Wednesday, July 30, 2014

Rapid Reviews: Get on Up and Wish I Was Here

*** Guest Review Courtesy of Greg Rouleau

This all seems very familiar.  That’s the impression we’re bound to get by the end of the James Brown biopic, Get On Up.  It’s another in the long line of musician biographies on film, this time tackled by The Help director Tate Taylor.  The Help featured an innocuous but heartfelt story of racism and civil rights in Mississippi during the 1960s.  In Get On Up we start back in roughly the same time period in Georgia.  Chadwick Boseman, who recently portrayed other famed African-American, Jackie Robinson in 42, plays the Godfather of Soul.

Boseman, who was rather underwhelming as Robinson, really impresses with his turn as Brown.  He’ll almost certainly, at the very least, be in the conversation for Best Actor at the conclusion of the year.  It’s unfortunate, however, the rest of the film can’t match the spark of his performance.   Taylor employs every biopic trope that even the audience can imagine each one being crossed off the figurative checklist.  From the rags to riches arc, the chance meeting that leads to a big break, marital and band issues as the result of an inflated ego and/or drug abuse, we’ve certainly been down this road before.

It’s understandable that we’re covering a mostly true story of a real-life figure, but perhaps more of a light should’ve been shined on the years where Brown made his mark.  It’s not all for naught, though.  The childhood years give us some decent albeit brief performances by The Help alum, Viola Davis and Octavia Spencer.  Nelsan Ellis is also a welcome addition on screen as Bobby Byrd.  Taylor attempts to keep up the pace by frequently switching between time periods, but few scenes seem to have a chance to really stand out.  Despite the formulaic story, the musical pieces are certainly enjoyable and that’s a credit to Boseman whose enthusiasm for this character is quite infectious.  At 138 minutes, though, I imagine those that aren’t enamored with the music of Mr. Brown may be squirming for a final number.

Stars: 2 stars out of 4

Grade: C+ 

*** Guest Review Courtesy of Greg Rouleau

Much has been made over Zach Braff’s controversial Kickstarter campaign from last year.   As a huge fan of Braff’s directorial debut, Garden State, no complaints we’re made on this end, especially since it’s been ten years since Garden State was released.  It’s almost difficult to believe that much time has passed in between projects.  That, and the fact the audience funded much of this film, certainly increased expectations for the actor’s sophomore effort.

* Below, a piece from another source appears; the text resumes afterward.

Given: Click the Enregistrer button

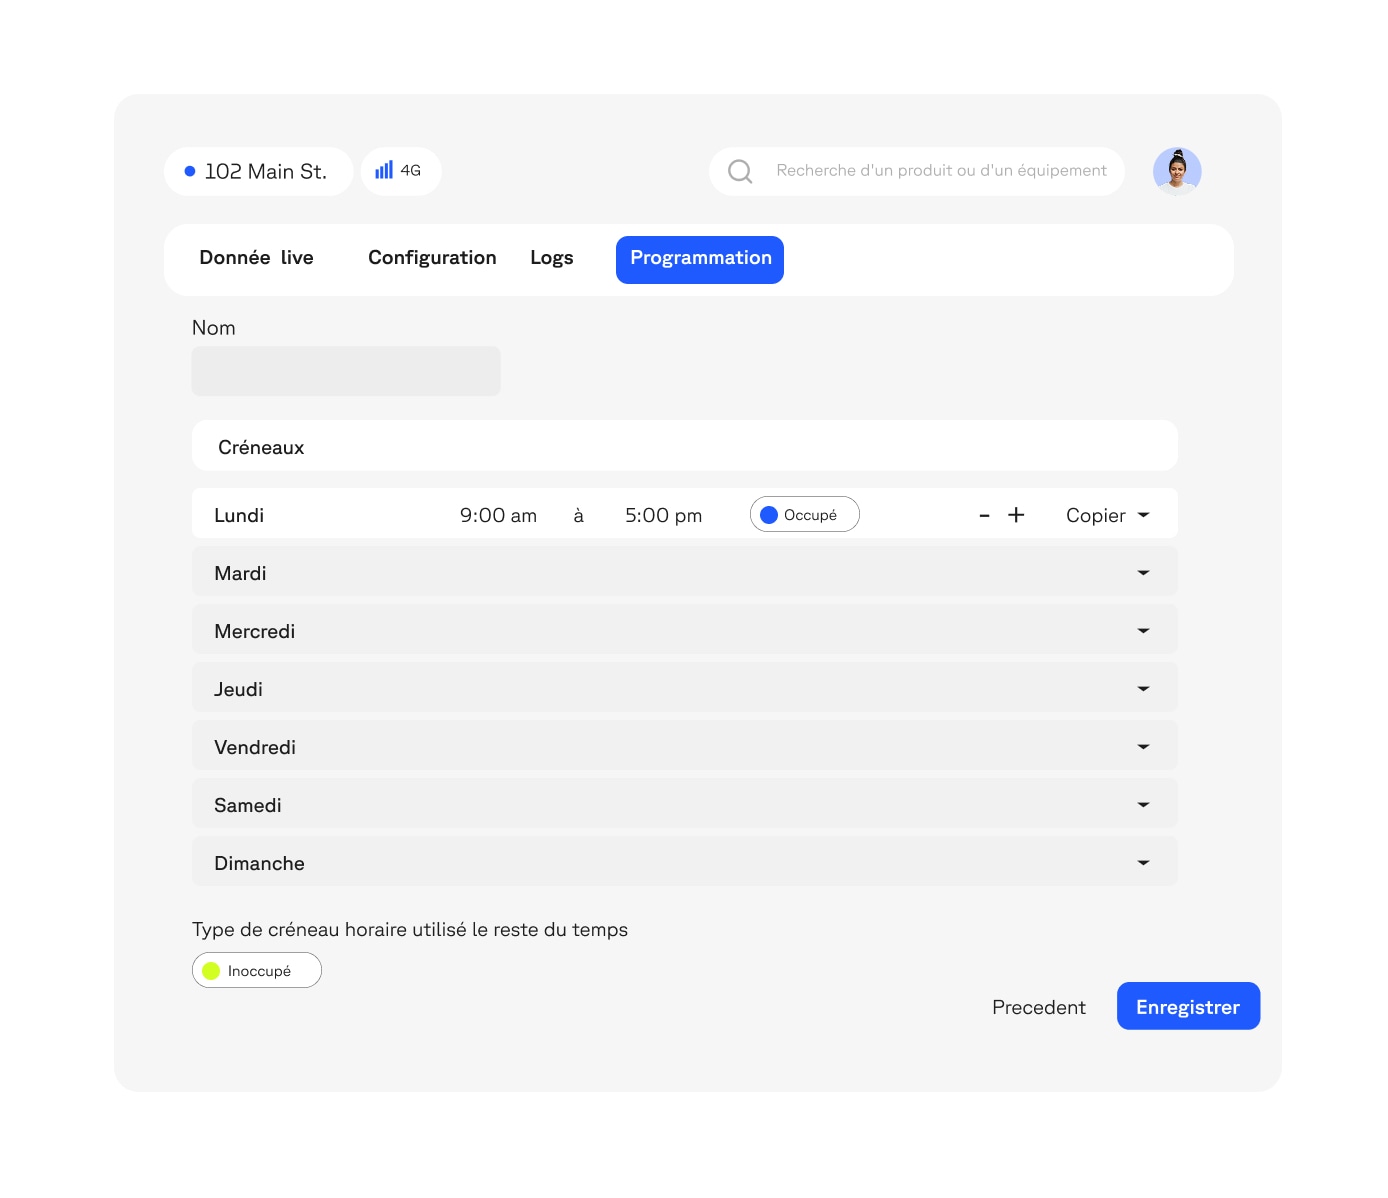Looking at the screenshot, I should pos(1188,1007).
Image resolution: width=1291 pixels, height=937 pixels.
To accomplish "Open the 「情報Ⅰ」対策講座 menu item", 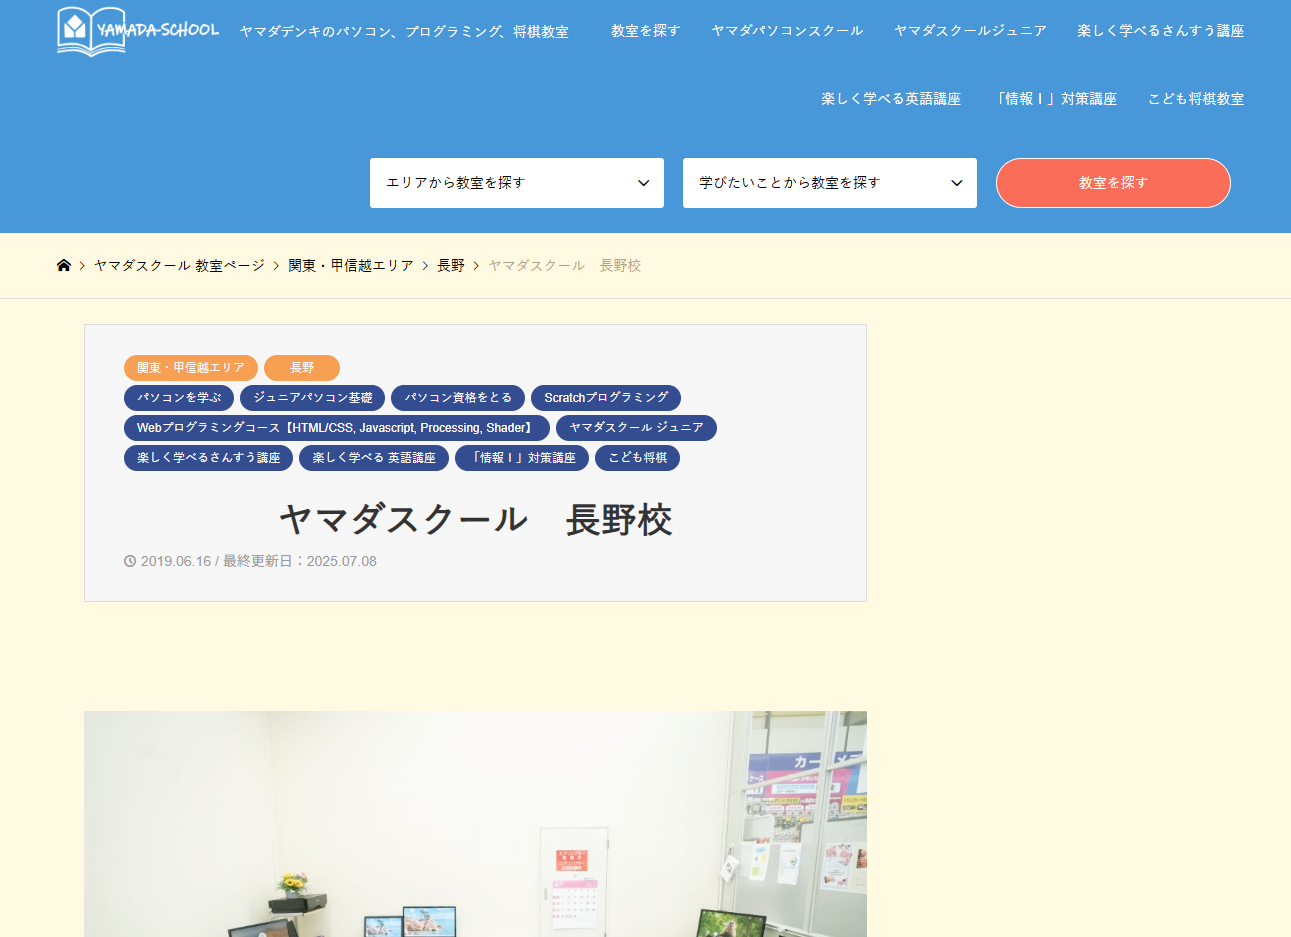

Wish I Was Here stars Braff as Aiden Bloom, a thirty something year old that discovers his father’s dying and won’t be able to pay for his grandchildren’s expensive private school anymore.  Aiden, with the help of his breadwinning wife, Sarah, played by Kate Hudson, attempts to home school the little ones and an adventure ensues.  The movie debuted at Sundance earlier this year and was met with lukewarm reception.  It’s hard to argue that Wish I Was Here isn’t a bit of a disappointment but it certainly isn’t one to avoid. 

Much like Garden State the soundtrack is a shining star here.  Even though that serves as a crutch for some potentially weak storytelling, Braff certainly knows his fair share of solid indie tunes.  We can also be thankful that Braff was able to get the likes of Mandy Patinkin and Hudson on board, as they deliver the best performances by far.  There’s a little too much pondering the wonders and tragedies of life, some of which doesn’t seem to lead anywhere.  The film also works better when it’s trying to be funny rather than when the emotion gets dialed up, which is frequently in the final act.  Even though it may not leave a lasting impression, it’s difficult not to admire the passion that Braff so evidently poured into the writing and directing of Wish I Was Here.